Le premier épisode de la saison donne le ton, en poussant Electra et Blanca à reformer la maison Evangelista et à concourir à nouveau dans les bals. Les personnages s’en étaient éloignés, chacun trouvant sa voie, à l’image d’Angel et Papi qui font carrière dans le monde de la mode. Il n’était pas question d’en rester là toutefois et Pose replace les bals au centre, avec toute la famille originale, Pray Tell, Ricky, Damon, Lulu, Angel et Papi, au moins pour ce premier épisode. La réalité américaine contemporaine a toutefois bizarrement rattrapé la fiction : suite à la mort par balles de sa sœur, Ryan Jamaal Swain a choisi de quitter la série et Damon part après un épisode seulement. Cela déséquilibre un petit peu la saison, mais les scénaristes parviennent à retrouver leur rythme et offre un ensemble d’épisodes tous particulièrement marquants. Parmi les grands moments, citons le mariage d’Angel, une femme trans qui parvient à se marier avec un homme sans difficulté majeure. L’adversité de la société n’est jamais loin, comme en témoigne la séquence de l’achat de la robe, mais Pose ne se laisse jamais aller au désespoir et des solutions sont toujours trouvées. Ce faisant, l’histoire d’amour gagne en crédibilité et le mariage est touchant, en même temps qu’il est un symbole important, encore en cette fin 2021. On sent d’ailleurs que Ryan Murphy, Brad Falchuk et Steven Canals voulaient accumuler le maximum de symboles et de messages, profitant de l’opportunité offerte par cette série historique. Une idée louable, même si l’accumulation de petits discours, tous ponctués par la même musique, nuit un petit peu à la fluidité du récit et surtout des personnages. Néanmoins, ne boudons pas notre plaisir face à ces femmes qui parviennent à trouver leur place dans leur société, avec une flamboyante réussite professionnelle pour Electra ou encore une belle et sincère histoire d’amour pour Blanca. Sans tomber dans l’angélisme, la série portée par FX évite aussi tout misérabilisme et offre un beau message d’espoir jusqu’à la toute fin, avec un final concentré sur les bals pour faire écho à ses débuts.

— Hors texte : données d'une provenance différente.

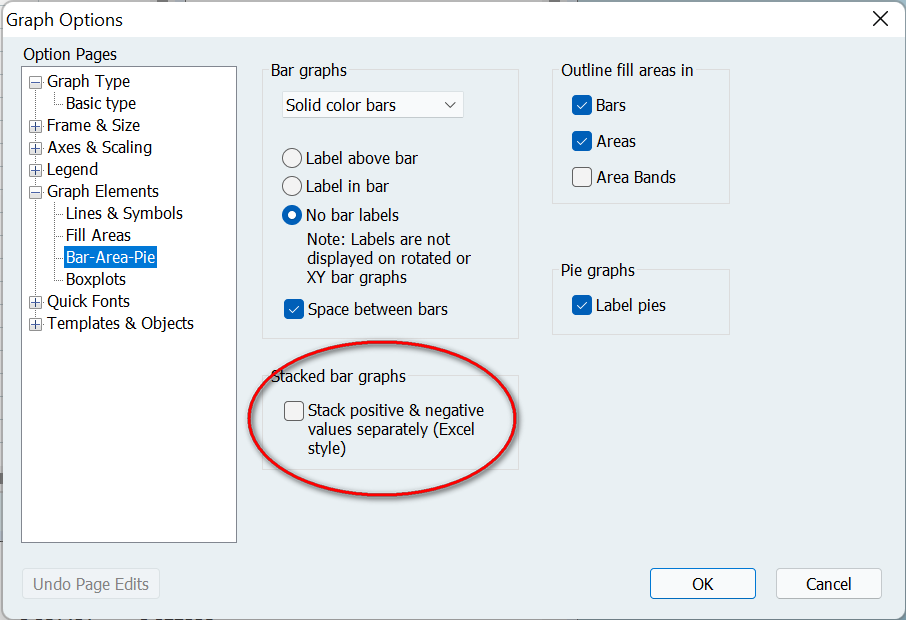Go to the Boxplots option page
This screenshot has width=906, height=620.
coord(96,279)
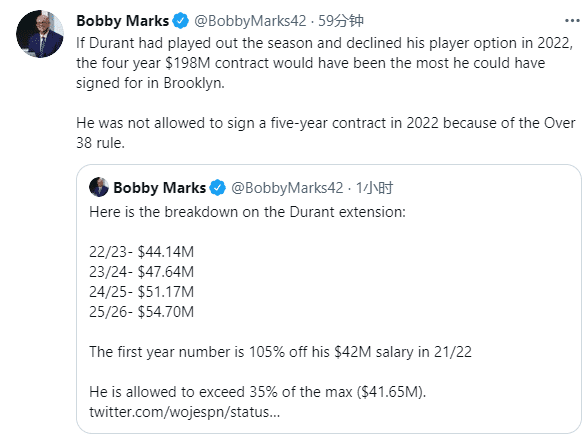Click the 'Over 38 rule' paragraph

(326, 133)
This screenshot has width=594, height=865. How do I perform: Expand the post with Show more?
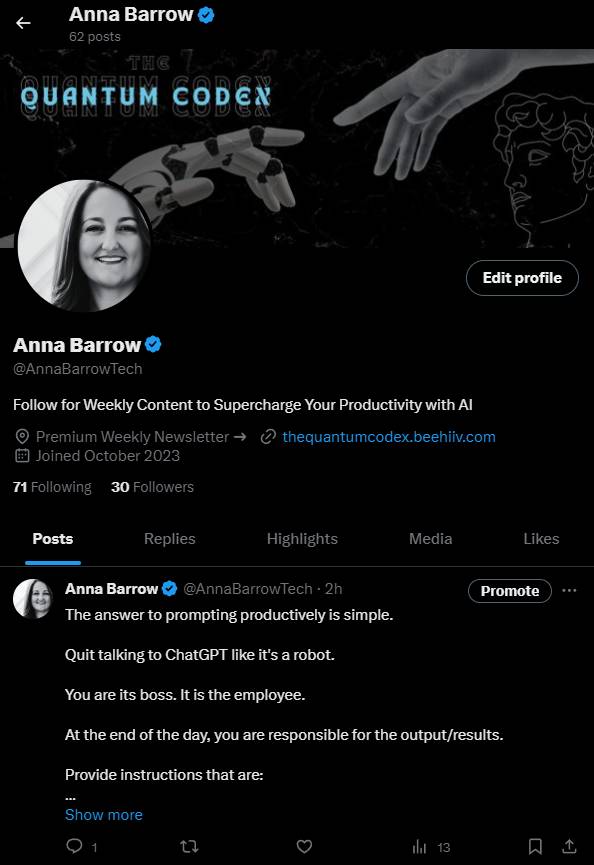tap(104, 814)
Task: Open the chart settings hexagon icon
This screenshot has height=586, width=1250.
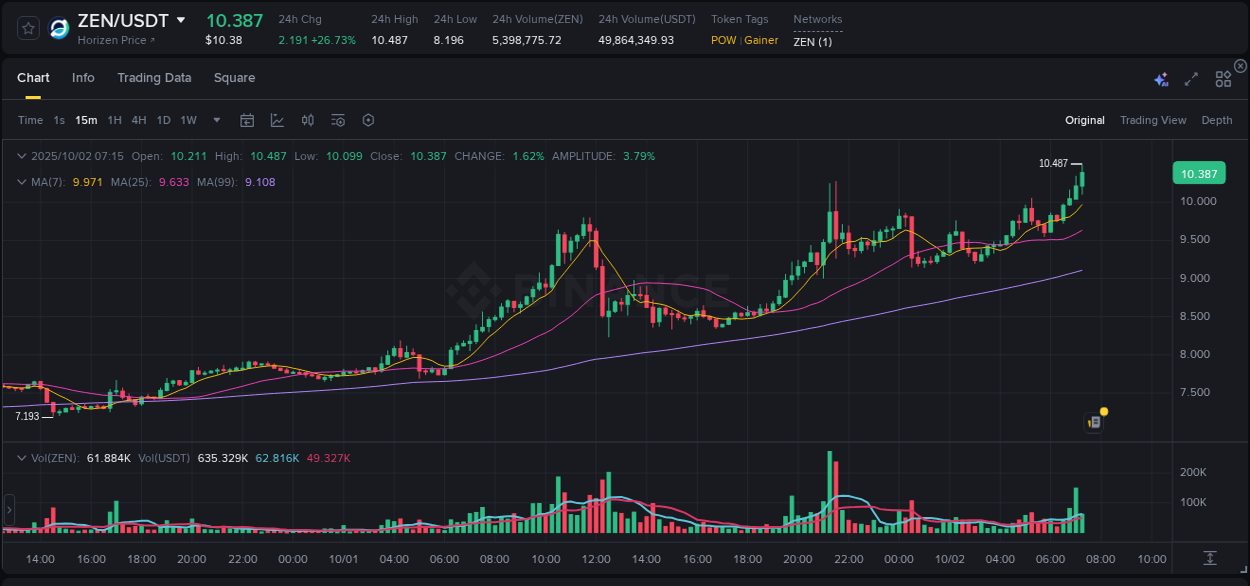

Pose est une perle rare par son rassemblement historique d’actrices trans, par son casting presque intégralement LGBTQ et par sa volonté farouche de faire découvrir un monde méconnu, mais aussi de rappeler les horreurs du SIDA tout en gardant une note d’espoir. En trois saisons, la création de FX a su s’imposer avec une force rare et elle restera indéniablement dans les annales. C’est une œuvre importante qui mérite d’être vue aujourd’hui et qui le restera dans bien des années encore : rien que pour cette raison, il est difficile de ne pas s’émerveiller face à Pose. Chapeau.